On Thursday, March 15, 2018 the Walterboro Alumnae Chapter of Delta Sigma Theta and the Walterboro District of the South Carolina United Methodist Church sponsored a forum on Human Trafficking at Bethel United Methodist Church. The purpose of the forum was to educate the community about Human Trafficking. Human trafficking generates $9.5 billion dollars a year in the US and is set to surpass drug trafficking as the #1 criminal enterprise worldwide in the next 3 to 5 years. Human trafficking is the act of trading humans for forced labor, sexual slavery, or commercial sexual exploitation (mistreatment).

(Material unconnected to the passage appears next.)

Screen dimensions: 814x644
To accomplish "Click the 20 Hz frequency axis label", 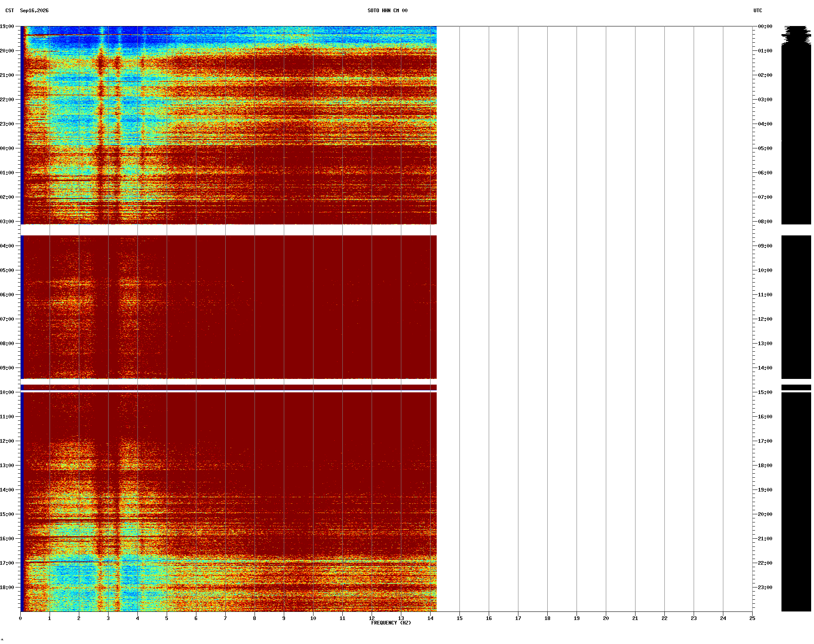I will [606, 618].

The event was facilitated by DeQuanda Sanders, Executive Director of Saving Our Children and Families with presentations by Detective Charlie Benton; North Charleston Police Department Investigations-Human Trafficking Unit, Margie Gill; Executive Director of the Tabitha House in Atlanta GA (via video conference) and Carol Hogue; Program Quality Assurance Specialist from Darkness to Light. Panelist also included Deputy Kelly Padgett; Investigator at Colleton County Sheriff’s Office, Officer Denise Pinckney; Walterboro Police Department Crime Victim Advocate Program Coordinator, Catherine Russell; Allendale County Sheriff’s Office Victim Advocate and local support from Colleton County Sheriff’s Office Lynette Fryar; Victims Advocate and Lieutenant Tyger Benton; Public Information Officer. “Every year thousands of women, children and men fall into the hands of traffickers in this county and abroad,” said Sanders.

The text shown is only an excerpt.